- Born: October 16, 1968 Galatone, Salento, Province of Lecce, Italy
- Citizenship: Italian;
- Education: "T. Schipa" Conservatory
- Website: libetta.it

= Francesco Libetta =

Italian pianist, composer and conductor (born 1968)

Francesco Libetta (born 16 October 1968) is an Italian pianist, composer, writer and conductor.

== Biography ==
Born in Galatone, Southern Italy, Francesco Libetta studied music in Italy (piano with Vittoria De Donno; counterpoint with Cosimo Colazzo and Igino Ettorre; composition with Gino Marinuzzi; conducting with Alberto Maria Giuri) and in France (composition with Jacques Castérède).
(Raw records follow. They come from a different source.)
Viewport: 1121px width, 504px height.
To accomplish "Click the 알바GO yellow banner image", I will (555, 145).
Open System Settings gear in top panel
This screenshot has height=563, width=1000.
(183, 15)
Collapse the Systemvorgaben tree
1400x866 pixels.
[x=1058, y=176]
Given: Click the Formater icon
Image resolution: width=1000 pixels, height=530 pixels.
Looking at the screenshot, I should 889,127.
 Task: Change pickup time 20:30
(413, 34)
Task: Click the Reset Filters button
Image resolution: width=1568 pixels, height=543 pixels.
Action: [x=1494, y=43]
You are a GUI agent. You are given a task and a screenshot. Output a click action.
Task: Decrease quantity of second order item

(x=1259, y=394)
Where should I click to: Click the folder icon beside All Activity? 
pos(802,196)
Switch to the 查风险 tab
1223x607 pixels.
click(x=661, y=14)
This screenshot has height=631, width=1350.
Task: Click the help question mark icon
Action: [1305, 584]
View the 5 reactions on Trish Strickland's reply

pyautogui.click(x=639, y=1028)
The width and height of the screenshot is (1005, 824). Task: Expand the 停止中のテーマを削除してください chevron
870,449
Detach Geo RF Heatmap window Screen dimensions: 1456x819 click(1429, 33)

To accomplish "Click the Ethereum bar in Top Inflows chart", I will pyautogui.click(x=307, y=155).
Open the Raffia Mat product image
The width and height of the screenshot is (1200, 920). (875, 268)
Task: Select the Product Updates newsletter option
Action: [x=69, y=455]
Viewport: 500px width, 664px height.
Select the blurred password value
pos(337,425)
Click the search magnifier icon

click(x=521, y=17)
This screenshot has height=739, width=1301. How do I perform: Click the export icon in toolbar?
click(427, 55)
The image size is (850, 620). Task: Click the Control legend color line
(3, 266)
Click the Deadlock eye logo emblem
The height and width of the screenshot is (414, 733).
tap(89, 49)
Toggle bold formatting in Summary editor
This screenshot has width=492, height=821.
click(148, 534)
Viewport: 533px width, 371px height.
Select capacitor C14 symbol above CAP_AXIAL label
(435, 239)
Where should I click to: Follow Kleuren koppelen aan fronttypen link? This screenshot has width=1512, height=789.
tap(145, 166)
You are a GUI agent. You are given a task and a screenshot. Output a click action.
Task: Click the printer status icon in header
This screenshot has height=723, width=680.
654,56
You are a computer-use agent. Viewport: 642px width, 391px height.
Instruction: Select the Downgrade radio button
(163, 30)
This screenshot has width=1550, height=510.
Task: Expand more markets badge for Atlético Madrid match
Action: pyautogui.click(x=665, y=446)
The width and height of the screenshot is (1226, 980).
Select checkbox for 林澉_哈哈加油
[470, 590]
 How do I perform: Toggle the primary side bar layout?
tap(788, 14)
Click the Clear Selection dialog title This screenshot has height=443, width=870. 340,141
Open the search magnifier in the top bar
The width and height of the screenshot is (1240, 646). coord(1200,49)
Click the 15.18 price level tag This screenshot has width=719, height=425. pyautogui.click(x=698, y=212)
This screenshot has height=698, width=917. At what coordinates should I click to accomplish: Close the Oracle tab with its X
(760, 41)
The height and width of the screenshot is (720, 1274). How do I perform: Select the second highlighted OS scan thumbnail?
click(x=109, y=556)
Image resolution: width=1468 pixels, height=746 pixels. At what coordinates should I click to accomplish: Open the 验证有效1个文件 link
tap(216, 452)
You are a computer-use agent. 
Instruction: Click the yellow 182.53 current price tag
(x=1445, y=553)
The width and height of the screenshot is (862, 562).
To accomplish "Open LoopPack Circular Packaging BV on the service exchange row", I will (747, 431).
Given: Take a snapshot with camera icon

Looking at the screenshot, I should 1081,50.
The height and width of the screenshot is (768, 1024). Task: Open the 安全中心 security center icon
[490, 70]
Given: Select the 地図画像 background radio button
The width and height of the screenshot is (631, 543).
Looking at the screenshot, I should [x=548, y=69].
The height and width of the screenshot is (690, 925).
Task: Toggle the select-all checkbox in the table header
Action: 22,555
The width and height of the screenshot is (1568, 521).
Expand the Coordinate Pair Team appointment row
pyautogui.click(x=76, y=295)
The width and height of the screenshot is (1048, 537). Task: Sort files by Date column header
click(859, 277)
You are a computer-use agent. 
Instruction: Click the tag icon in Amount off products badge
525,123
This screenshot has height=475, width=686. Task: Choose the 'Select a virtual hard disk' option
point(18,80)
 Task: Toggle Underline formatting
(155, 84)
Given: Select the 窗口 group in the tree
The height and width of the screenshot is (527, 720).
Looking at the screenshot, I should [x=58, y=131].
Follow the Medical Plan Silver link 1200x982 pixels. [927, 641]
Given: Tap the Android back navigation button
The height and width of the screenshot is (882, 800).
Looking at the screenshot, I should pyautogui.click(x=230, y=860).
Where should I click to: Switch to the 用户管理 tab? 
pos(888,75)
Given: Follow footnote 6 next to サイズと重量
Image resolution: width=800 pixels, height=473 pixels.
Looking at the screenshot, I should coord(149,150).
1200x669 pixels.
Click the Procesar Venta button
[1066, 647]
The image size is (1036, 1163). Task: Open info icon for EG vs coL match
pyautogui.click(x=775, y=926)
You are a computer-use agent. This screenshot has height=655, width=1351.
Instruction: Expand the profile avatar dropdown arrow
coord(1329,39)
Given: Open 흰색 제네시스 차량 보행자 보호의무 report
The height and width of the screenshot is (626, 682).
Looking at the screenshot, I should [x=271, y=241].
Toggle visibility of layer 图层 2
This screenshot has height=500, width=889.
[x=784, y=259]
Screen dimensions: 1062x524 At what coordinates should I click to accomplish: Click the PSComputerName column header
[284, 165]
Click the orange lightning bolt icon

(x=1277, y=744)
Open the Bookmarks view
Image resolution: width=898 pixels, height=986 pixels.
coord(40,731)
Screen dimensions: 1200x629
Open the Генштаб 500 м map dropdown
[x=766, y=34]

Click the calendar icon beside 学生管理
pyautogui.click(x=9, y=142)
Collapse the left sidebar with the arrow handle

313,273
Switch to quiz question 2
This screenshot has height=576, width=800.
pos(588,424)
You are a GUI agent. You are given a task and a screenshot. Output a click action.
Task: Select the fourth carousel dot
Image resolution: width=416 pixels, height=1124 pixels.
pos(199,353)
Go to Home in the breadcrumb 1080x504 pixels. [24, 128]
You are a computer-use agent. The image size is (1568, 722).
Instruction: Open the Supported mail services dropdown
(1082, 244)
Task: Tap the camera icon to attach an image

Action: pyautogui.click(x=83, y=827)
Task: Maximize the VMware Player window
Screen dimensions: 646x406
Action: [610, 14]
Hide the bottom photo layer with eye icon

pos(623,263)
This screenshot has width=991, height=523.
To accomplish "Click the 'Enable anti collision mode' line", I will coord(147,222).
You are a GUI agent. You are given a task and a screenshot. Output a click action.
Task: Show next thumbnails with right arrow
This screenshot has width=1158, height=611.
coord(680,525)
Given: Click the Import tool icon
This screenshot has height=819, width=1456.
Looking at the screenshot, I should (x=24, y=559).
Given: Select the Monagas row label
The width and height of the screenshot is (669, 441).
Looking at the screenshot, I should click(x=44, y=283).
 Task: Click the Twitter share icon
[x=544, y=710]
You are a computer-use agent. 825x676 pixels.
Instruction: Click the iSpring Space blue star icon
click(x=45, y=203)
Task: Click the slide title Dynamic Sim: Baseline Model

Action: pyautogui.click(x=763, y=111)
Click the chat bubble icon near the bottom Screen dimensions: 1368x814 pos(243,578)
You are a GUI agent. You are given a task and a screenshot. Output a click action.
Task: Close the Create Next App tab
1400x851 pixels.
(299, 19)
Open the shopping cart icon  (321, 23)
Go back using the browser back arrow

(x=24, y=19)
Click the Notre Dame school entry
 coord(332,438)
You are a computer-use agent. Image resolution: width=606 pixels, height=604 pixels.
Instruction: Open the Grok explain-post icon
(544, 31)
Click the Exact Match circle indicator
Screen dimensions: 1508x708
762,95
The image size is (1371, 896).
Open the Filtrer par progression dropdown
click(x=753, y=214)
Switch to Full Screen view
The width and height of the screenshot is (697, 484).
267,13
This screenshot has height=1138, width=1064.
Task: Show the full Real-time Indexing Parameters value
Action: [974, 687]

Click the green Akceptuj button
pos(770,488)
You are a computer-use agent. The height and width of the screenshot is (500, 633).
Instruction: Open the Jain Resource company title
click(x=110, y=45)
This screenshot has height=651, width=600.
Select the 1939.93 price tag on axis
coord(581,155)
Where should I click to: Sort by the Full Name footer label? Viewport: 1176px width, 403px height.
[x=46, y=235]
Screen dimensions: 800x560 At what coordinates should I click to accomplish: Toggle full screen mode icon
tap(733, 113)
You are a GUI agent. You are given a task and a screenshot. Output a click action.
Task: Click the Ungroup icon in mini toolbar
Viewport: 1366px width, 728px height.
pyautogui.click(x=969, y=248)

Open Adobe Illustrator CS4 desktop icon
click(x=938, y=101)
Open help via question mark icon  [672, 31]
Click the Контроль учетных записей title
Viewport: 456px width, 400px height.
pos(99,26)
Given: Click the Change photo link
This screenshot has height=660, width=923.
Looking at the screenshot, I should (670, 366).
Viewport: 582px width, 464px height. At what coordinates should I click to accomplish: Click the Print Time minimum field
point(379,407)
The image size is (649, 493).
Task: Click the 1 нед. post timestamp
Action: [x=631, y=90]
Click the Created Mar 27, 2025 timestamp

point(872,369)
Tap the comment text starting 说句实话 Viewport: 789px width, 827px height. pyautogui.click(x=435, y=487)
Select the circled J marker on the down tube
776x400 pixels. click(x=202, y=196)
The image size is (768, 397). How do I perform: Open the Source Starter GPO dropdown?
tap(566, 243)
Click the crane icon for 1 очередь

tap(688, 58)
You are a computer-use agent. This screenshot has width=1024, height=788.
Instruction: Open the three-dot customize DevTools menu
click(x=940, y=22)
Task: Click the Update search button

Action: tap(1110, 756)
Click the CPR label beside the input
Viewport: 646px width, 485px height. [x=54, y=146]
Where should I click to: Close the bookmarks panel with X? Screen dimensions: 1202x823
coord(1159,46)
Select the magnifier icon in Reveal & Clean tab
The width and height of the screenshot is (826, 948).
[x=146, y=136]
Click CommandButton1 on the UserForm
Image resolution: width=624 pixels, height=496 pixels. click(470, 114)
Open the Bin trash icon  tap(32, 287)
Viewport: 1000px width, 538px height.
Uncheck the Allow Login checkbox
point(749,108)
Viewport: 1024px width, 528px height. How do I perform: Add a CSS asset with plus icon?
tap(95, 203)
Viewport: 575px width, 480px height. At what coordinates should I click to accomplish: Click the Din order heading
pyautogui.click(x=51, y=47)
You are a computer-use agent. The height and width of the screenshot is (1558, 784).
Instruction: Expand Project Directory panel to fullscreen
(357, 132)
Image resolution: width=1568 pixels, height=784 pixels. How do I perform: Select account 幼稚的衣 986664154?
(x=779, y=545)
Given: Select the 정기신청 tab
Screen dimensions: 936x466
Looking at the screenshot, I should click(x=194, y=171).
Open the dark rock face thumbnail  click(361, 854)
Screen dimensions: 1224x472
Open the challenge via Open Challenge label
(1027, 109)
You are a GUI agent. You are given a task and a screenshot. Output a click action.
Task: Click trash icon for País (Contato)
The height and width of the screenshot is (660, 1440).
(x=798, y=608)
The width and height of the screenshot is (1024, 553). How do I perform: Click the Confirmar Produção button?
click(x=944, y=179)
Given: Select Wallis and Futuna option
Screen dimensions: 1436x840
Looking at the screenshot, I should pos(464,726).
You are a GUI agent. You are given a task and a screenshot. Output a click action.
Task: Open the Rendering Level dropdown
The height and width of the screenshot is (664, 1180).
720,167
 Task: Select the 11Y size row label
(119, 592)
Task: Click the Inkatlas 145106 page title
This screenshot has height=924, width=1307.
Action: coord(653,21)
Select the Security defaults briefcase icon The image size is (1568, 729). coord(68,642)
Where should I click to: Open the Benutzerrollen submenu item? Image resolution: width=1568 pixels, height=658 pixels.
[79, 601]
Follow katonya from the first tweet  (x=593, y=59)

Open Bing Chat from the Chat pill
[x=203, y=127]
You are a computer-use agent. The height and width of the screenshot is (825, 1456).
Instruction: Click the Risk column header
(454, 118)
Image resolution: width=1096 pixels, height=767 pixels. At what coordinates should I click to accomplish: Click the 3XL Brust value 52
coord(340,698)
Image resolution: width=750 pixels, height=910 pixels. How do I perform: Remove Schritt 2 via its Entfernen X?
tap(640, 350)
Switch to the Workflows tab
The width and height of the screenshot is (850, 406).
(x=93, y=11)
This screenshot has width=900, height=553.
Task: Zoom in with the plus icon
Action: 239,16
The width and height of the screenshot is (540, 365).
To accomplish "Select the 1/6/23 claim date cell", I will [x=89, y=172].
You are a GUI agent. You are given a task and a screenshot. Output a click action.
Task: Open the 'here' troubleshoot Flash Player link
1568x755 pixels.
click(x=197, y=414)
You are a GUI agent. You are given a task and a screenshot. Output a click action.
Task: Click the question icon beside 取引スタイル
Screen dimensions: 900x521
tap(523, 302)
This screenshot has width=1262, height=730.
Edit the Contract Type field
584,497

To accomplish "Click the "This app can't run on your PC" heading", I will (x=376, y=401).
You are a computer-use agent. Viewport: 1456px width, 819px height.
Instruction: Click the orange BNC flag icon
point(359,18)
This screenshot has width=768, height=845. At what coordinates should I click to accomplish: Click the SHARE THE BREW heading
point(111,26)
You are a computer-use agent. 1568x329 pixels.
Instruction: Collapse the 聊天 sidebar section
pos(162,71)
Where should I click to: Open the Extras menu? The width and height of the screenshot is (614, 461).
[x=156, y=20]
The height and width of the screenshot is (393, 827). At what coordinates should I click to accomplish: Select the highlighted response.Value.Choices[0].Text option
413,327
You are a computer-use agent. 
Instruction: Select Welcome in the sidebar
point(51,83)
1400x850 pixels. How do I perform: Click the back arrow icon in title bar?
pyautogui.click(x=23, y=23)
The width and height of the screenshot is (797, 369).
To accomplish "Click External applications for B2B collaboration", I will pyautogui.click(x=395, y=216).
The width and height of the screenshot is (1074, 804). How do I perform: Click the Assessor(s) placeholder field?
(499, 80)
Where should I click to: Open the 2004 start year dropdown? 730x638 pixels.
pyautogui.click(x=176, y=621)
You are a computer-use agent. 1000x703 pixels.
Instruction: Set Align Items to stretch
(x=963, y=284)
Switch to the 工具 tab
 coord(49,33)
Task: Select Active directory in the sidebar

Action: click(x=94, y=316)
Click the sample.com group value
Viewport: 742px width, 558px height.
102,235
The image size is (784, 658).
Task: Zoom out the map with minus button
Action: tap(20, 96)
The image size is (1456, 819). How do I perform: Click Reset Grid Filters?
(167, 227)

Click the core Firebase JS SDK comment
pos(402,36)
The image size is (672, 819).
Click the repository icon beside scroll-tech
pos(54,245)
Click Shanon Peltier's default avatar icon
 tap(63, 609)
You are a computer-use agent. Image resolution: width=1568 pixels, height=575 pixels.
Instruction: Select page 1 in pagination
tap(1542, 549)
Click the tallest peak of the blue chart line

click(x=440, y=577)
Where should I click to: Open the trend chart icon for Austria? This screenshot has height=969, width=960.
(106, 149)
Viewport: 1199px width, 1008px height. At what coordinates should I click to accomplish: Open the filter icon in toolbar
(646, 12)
He moved to Lecce, where he has taught Chamber Music at the "T. Schipa" Conservatory.

Described as a "poet-aristocrat of the keyboard with the profile and the carriage of a Renaissance prince" (M. Gurewitsch, New York Times), he first came to the attention of piano cognoscenti after his live performance of 53 Studies by Godowsky based on the 27 Studies by Chopin. Performances included: 1990 in Galatina; then 1994/95 in Milan; Naples, Florence; 2006 in Milan; 2010 one day in Brasília. Libetta's repertoire now encompasses a very wide range, including all of Beethoven's 32 piano sonatas (performed first in Italy, 1993/94), several Mozart and Beethoven concertos, the complete Handel and Chopin works, as well as major works by Schubert, Schumann, Debussy, and Ravel.

He is active as a conductor (in symphonic repertoire, as well as collaborating with the Balletto del Sud in major Tchaikovsky ballets). He is also a composer. His works include three piano concertos, symphonic pieces, electronic music, and ballet and movie scores. His writings include historical and aesthetic essays.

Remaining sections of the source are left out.